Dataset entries
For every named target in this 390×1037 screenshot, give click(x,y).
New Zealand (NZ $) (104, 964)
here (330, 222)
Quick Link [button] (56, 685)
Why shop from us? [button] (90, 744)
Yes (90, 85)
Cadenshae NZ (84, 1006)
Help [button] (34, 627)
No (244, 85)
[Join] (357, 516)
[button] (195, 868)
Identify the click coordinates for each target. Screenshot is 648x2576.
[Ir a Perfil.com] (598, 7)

**The problem**: Find "Yes (90, 85)" in the entries above, then repeat its line and all lines after it exactly, down to the last line.

**Solution to this exercise**:
Yes (90, 85)
Cadenshae NZ (84, 1006)
Help [button] (34, 627)
No (244, 85)
[Join] (357, 516)
[button] (195, 868)
Identify the click coordinates for each target. Screenshot is 648x2576.
[Ir a Perfil.com] (598, 7)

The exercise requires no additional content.